| WORK ORDER |
Copy every line from the records below that carries the word "Expand".

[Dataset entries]
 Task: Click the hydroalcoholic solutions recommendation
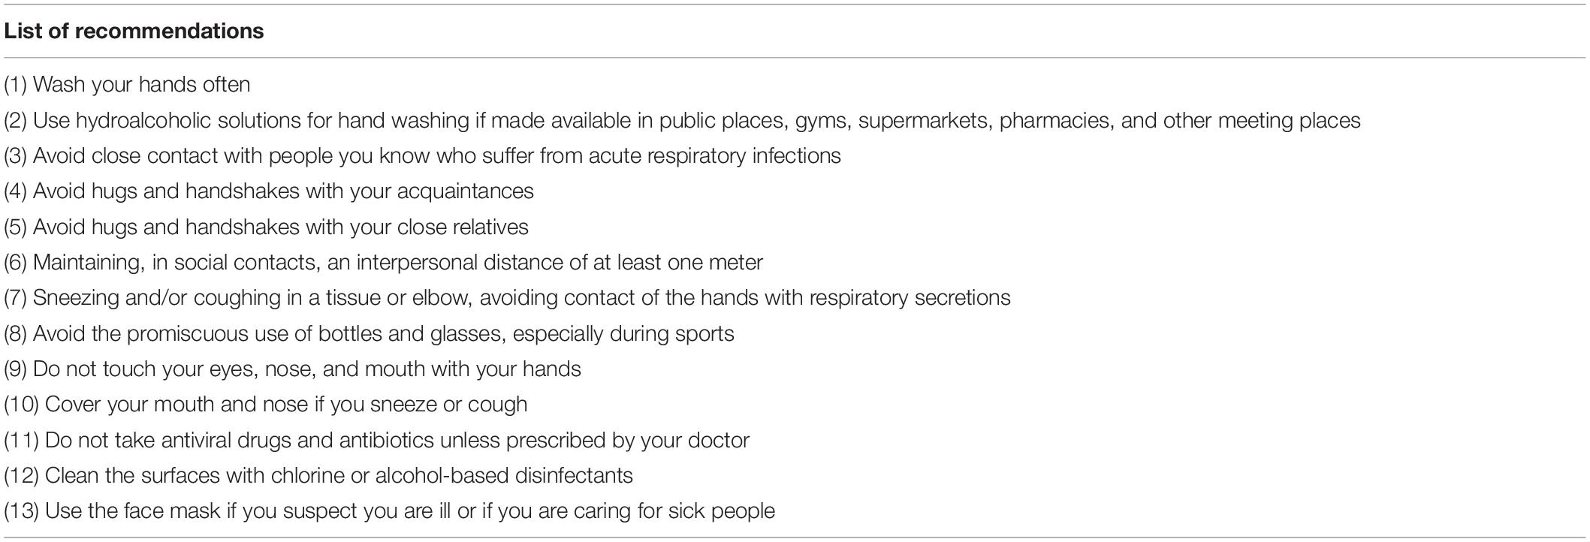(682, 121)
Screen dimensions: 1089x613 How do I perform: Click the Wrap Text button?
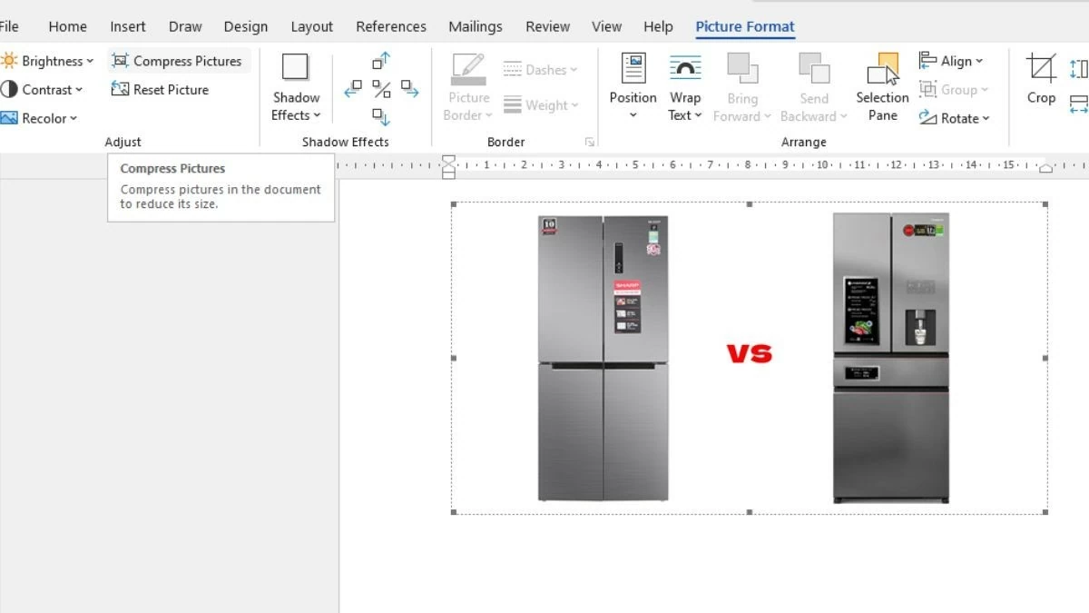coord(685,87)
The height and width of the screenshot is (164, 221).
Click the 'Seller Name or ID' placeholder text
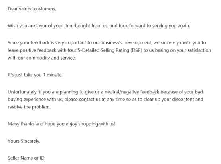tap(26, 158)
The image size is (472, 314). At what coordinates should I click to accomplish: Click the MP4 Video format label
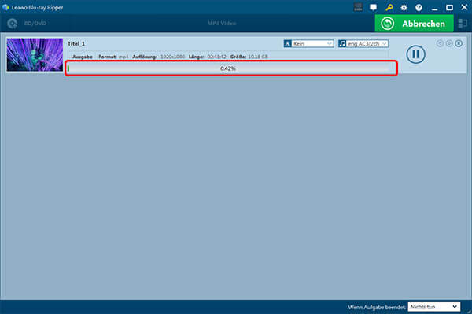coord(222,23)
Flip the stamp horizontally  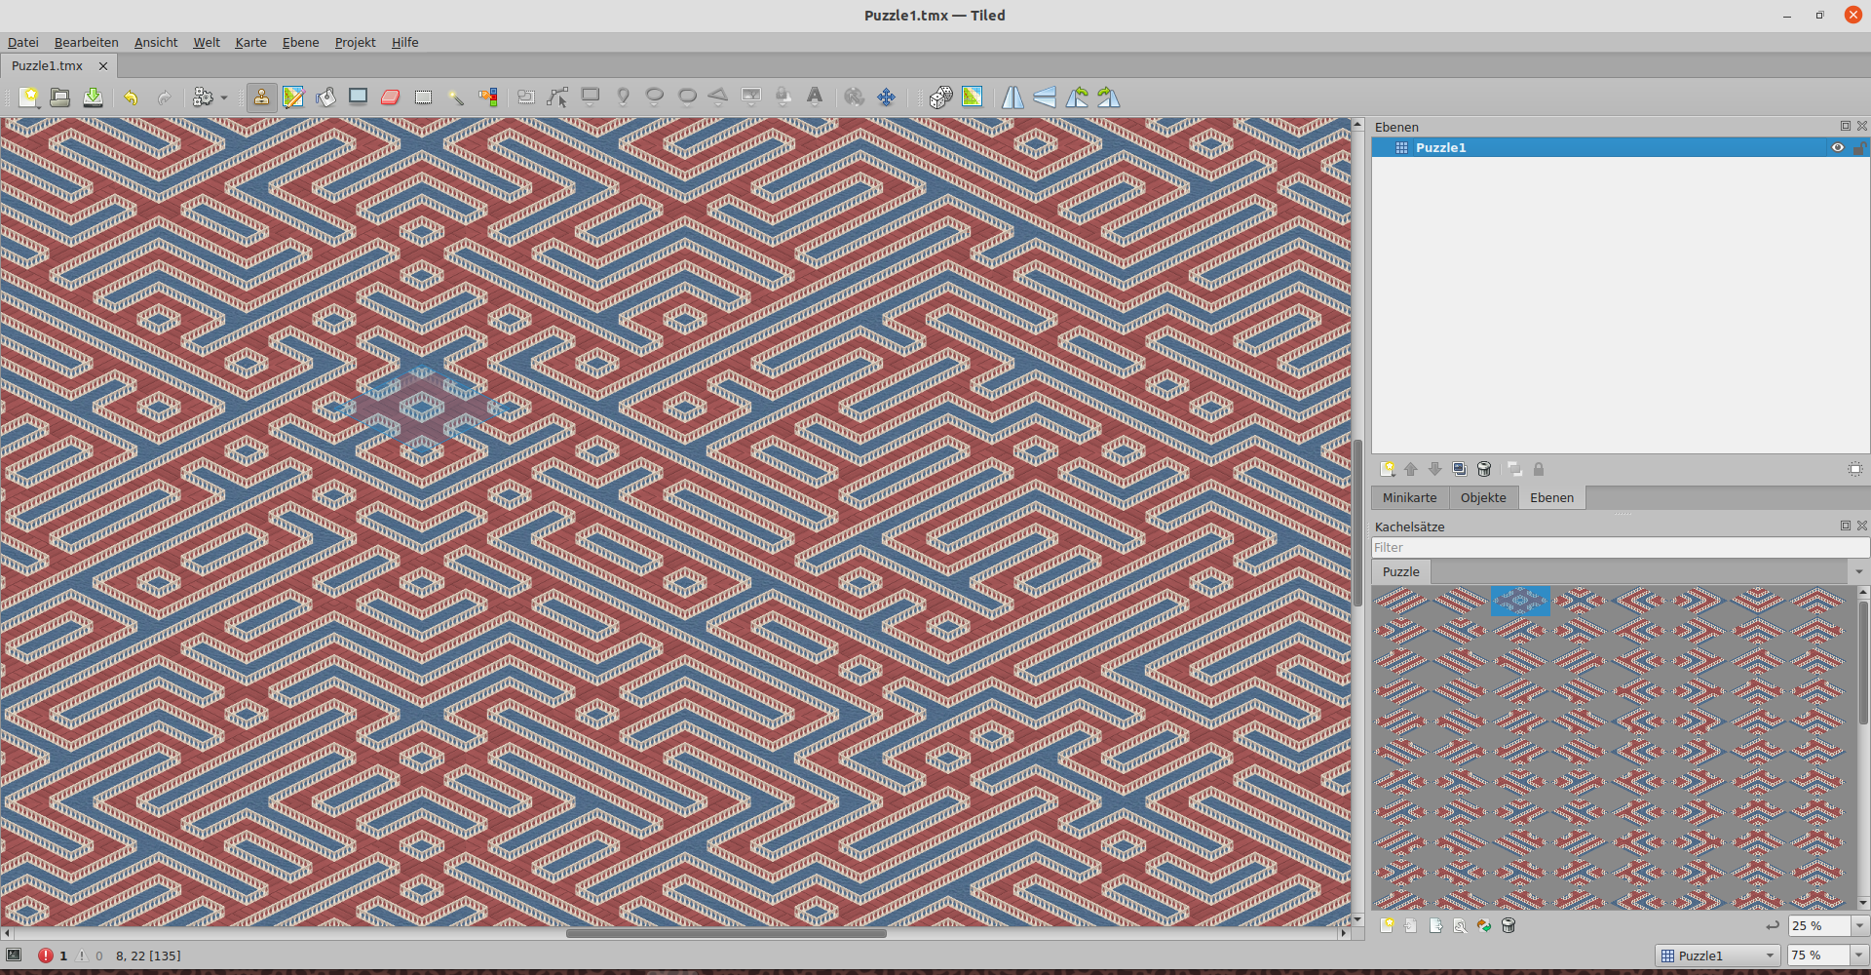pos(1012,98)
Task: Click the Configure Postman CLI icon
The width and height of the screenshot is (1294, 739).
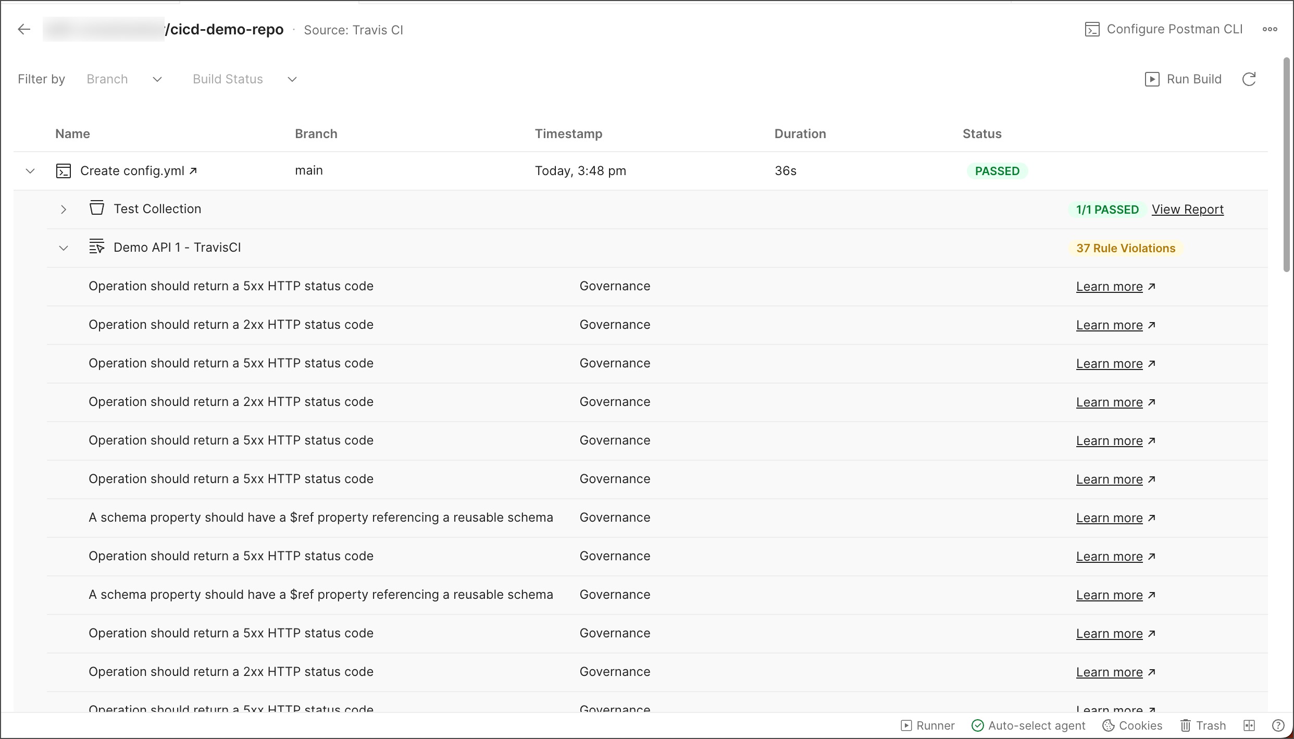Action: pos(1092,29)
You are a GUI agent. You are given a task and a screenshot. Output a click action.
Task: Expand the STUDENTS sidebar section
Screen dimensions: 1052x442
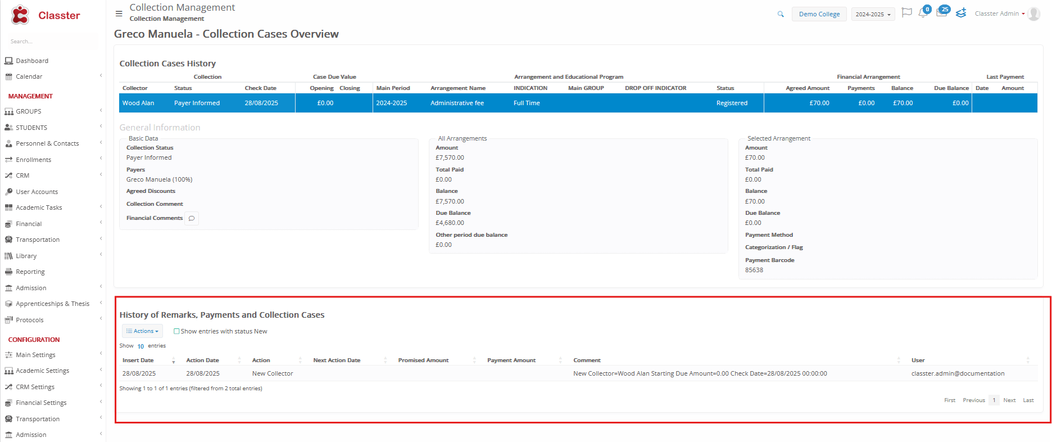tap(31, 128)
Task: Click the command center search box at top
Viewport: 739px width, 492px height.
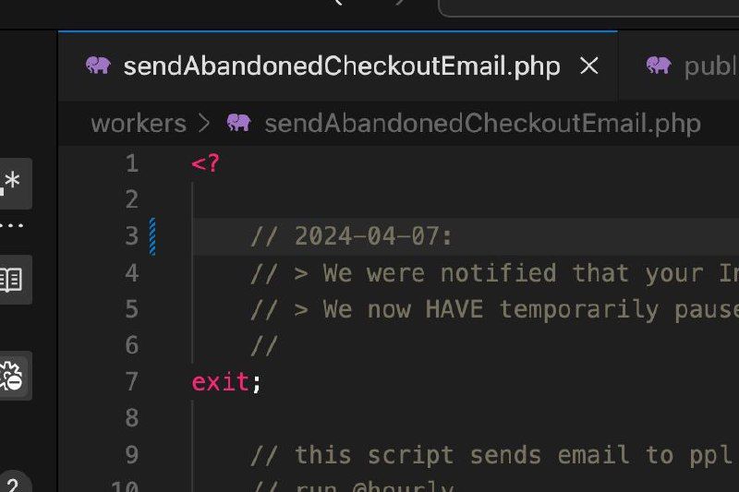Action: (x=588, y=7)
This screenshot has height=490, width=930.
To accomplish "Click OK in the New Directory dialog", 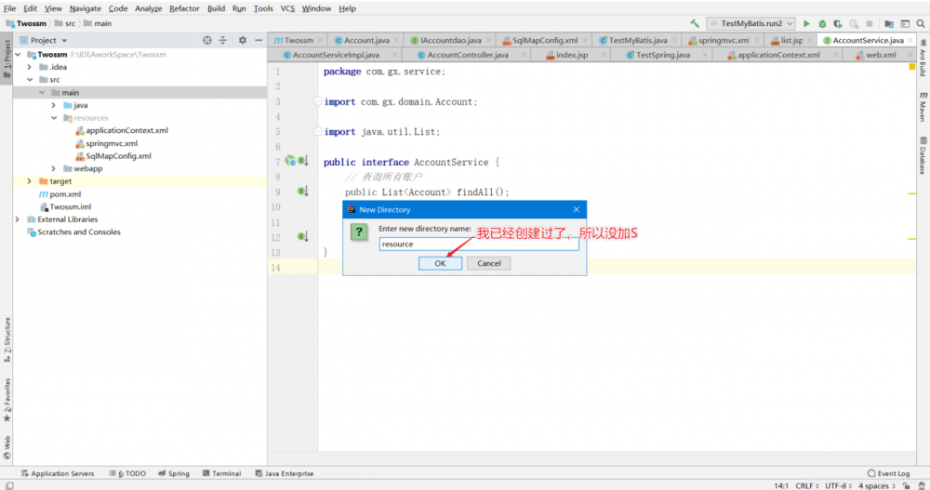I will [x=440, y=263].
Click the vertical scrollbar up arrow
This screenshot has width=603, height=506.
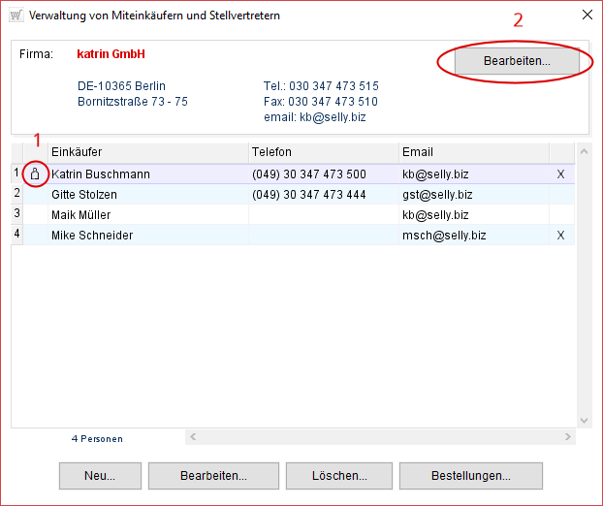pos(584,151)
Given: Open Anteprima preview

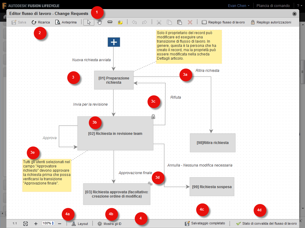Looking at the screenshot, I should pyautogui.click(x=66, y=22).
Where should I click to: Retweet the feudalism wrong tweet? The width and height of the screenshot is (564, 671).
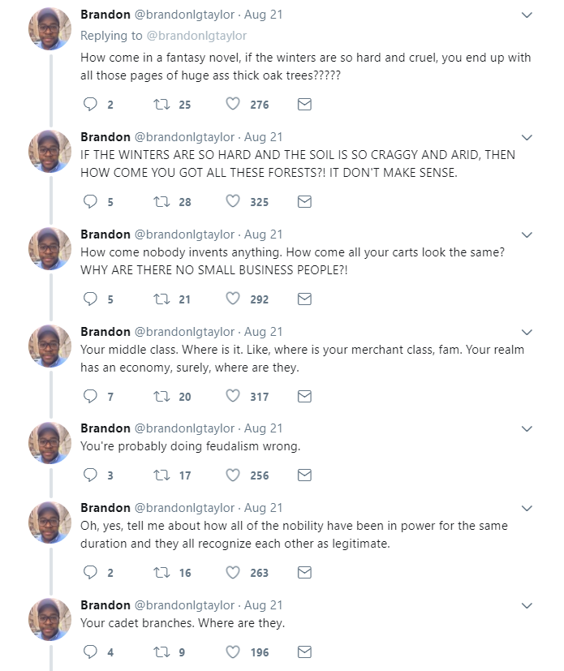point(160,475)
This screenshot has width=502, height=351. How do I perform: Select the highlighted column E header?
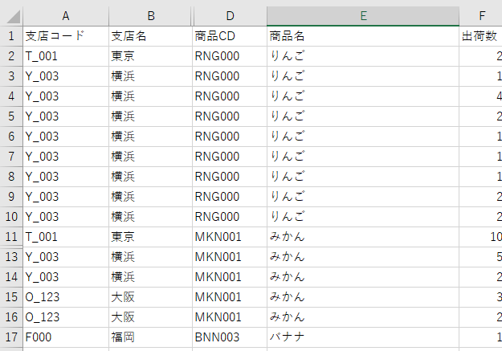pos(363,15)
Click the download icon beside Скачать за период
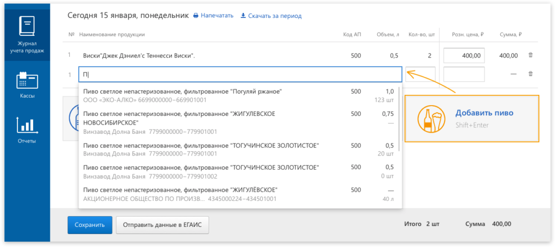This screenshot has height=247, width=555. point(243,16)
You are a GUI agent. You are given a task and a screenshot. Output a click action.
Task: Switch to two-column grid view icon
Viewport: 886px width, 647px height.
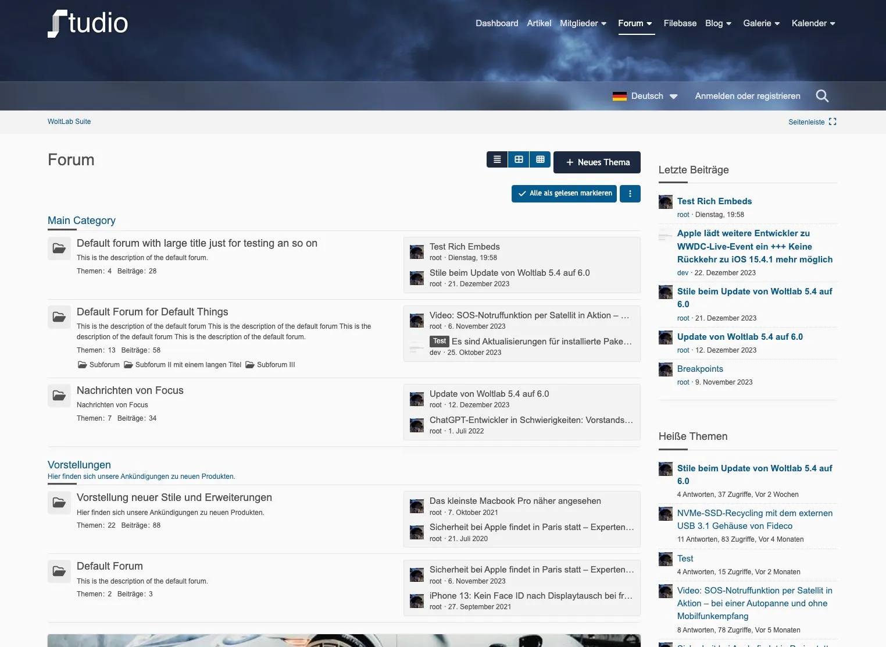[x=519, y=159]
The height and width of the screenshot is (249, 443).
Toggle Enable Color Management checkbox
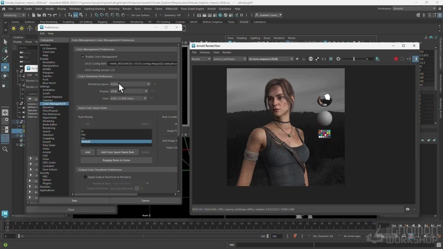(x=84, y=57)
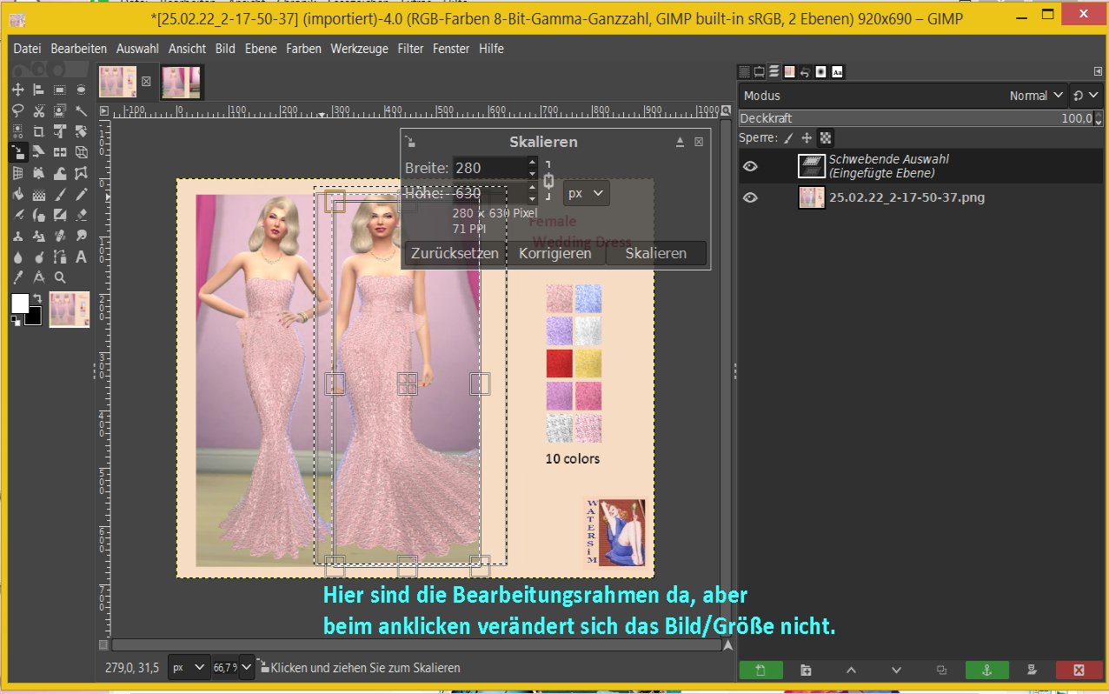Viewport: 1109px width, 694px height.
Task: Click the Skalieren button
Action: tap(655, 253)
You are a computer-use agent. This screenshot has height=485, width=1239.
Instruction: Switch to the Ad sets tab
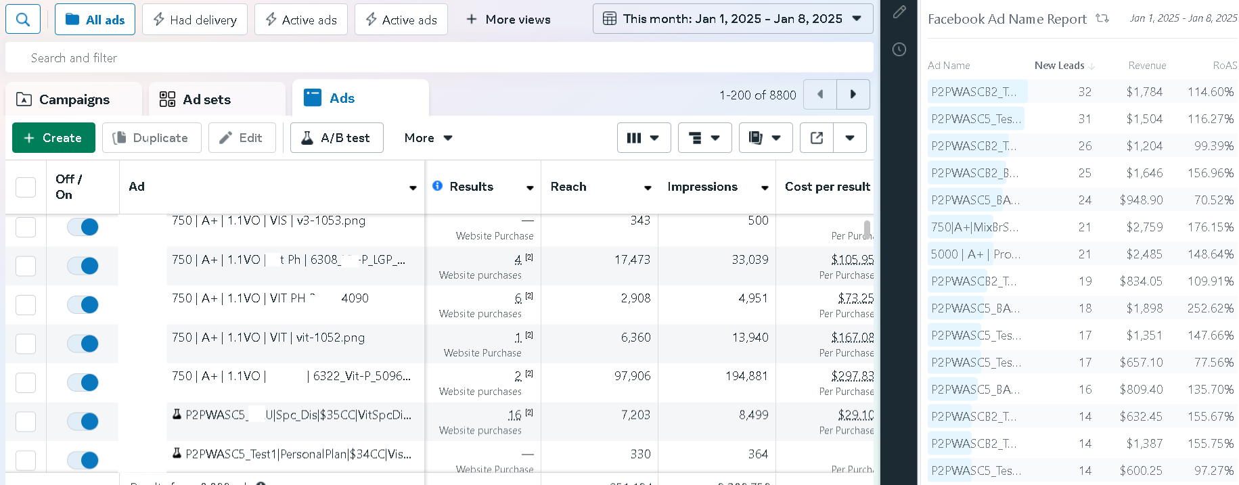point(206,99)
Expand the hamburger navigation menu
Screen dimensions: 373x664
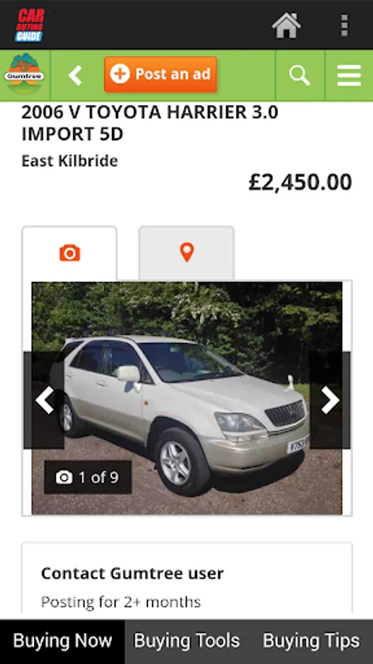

| SOLUTION |
Task: Expand the STUDENTS sidebar section
Expand the hamburger navigation menu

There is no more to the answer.